O Carnaval é a época do ano em que são permitidas todas as máscaras. Durante o ano, há outra excepção: o palco. Os bailarinos têm de fantasiar-se para realçar a sua personagem. Os figurinos são uma componente enorme para o sucesso de uma peça de dança. Se os movimentos  forem acompanhados por uma boa indumentária, a peça ganha outra autenticidade. O Espalha-Factos elegeu quatro dos mais vistosos figurinos da história da dança. 

Serpentine Dance de Loie Fuller

Serpentine Dance foi uma forma de dança criada na década de 90 do século XIX. A bailarina que executava estes movimentos manipulava em círculos uma faixa de seda.
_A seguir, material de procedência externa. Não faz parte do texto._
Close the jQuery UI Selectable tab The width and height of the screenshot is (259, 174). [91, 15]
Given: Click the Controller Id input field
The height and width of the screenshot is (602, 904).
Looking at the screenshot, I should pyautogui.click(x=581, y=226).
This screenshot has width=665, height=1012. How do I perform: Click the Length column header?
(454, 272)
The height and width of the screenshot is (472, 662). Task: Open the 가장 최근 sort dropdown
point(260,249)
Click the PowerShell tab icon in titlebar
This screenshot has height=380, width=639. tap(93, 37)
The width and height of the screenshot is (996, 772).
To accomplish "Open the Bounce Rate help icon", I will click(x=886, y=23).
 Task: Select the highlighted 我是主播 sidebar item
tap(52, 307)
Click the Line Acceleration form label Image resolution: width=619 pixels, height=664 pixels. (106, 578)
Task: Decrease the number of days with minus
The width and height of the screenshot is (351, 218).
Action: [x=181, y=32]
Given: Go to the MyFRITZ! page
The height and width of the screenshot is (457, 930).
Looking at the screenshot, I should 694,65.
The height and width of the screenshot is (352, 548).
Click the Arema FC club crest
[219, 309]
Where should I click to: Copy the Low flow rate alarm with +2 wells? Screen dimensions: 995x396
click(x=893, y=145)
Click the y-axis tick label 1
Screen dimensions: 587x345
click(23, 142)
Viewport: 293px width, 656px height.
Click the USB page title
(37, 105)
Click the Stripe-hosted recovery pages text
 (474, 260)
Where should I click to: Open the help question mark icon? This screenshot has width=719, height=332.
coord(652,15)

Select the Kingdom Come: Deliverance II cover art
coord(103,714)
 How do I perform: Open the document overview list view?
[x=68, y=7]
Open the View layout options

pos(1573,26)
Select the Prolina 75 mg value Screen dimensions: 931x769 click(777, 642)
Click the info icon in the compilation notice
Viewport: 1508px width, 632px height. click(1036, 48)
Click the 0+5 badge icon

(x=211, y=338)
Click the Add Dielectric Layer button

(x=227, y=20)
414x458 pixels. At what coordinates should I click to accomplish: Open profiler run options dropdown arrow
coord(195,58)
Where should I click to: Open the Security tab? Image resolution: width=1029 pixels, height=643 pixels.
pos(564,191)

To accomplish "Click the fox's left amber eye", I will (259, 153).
Os movimentos eram rodopiantes e ao longo da dança conseguíamos ver o corpo da bailarina. Loie Fuller é a bailarina mais conhecida por executar a Serpentine Dance. No vídeo podes ver a filmagem dos irmãos Lumière em 1896.

Os efeitos que surgem dos tecidos controlados pela bailarina é o que mais impressiona nesta dança. A fusão do corpo, do tecido, da luz e das cores feita por Loie Fuller é considerada uma das primeiras utilizações tecnológicas na dança. Originalmente, o tecido era branco ou de outra cor clara e ficava colorido com o uso de luzes em palco.

A Sagração da Primavera  de Vaslav Nijinsky

A Sagração da Primavera é uma obra que se baseia num ritual pagão sagrado em que uma jovem virgem é sacrificada, como forma de agradecimento ao Deus da Primavera. A escolhida deve dançar até à morte com o objectivo de ganhar a benevolência deste Deus. Com música de Igor Stravinsky e coreografia de Vaslav Nijinski , a Sagração da Primavera foi um choque quando estreou em 1913, uma vez que o público familiarizado com os cânones do ballet clássico estranhou a brutalidade do tema e as posições paralelas e os movimentos descoordenados e frenéticos que eram executados pelos bailarinos ao som nada normal de um fagote.

Dançar esta primeira Sagração da Primavera foi muito desagradável para os bailarinos. A coreografia energética de Ninjinski não combinava com as pesadas roupas de flanela e lã, que causavam um calor insuportável e faziam-nos suar intensamente.

A Sagração da Primavera contou com cenários e figurinos de Nicholas Roerich que se inspirou nas antiguidades e têxteis étnicos da colecção princesa russa Maria Tenisheva. As roupas seguiam um simples padrão em forma de T, mas eram decoradas com círculos, curvas, quadrados, linhas e cruzes organizadas simetricamente. A complexidade visual dava um efeito primitivo e de desordem que combinava com a música e a coreografia. Nenhuma parte do corpo estava a descoberto: as mulheres tinham longas perucas e os homens chapéus, à volta das pernas fitas e na cara uma maquilhagem forte.

Ballet Triádico de Oskar Schlemmer

O coreógrafo Oskar Schlemmer era conhecido pela sua excentricidade e por ser dos primeiros a juntar todas as artes num único espetáculo.  As performances coreografadas por ele não eram exatamente dançadas, uma vez que a sua grande preocupação não era o bailarino ou a coreografia, mas sim a figura, disposição no palco, as cores e o que isso causaria nos indivíduos.

http://www.youtube.com/watch?v=Ids53Ijo6P4

A sua obra mais carismática é o Ballet Triádico. Esta obra divide-se em três momentos. O primeiro é uma paródia alegre com cortina amarelo limão. O segundo momento é cerimonioso, solene e dançado num palco cor-de-rosa. O terceiro é uma fantasia mística num palco preto. Dois homens e uma mulher executam as doze danças, havendo no total dezoito figurinos diferentes. Estes figurinos possuíam partes extremamente rígidas feitas de madeira ou metal, outras eram compostas por um material acolchoado com grande volume, sendo sempre cobertos por formas em papel maché, pinturas metalizadas ou desenhos. Estes figurinos faziam dos bailarinos umas personagens macabras e um pouco assustadoras, possuindo também um ar cómico e divertido.

Nelken de Pina Bausch

Nelken (cravos) é uma das mais conhecidas peças de Pina Bausch. O chão está repleto de flores em tons rosa e os intérpretes vestem vestidos de gala. Os figurinos concebidos por Marion Cito, são emblemáticos não apenas nesta peça, mas em muitas outras da coreógrafa.

Os figurinos demasiado formais contrastam com as imitações de animais que os intérpretes executam ao longo da peça. Os figurinos são também desconcertantes quando um bailarino veste um vestido, ou quando todos os intérpretes dançam por baixo de cadeiras. As cores variadas e o cetim brilhante destacam-se em palco. Os intérpretes falam diretamente para a plateia, que mesmo assim, nunca deixaria de reparar neles, tão forte é o efeito visual.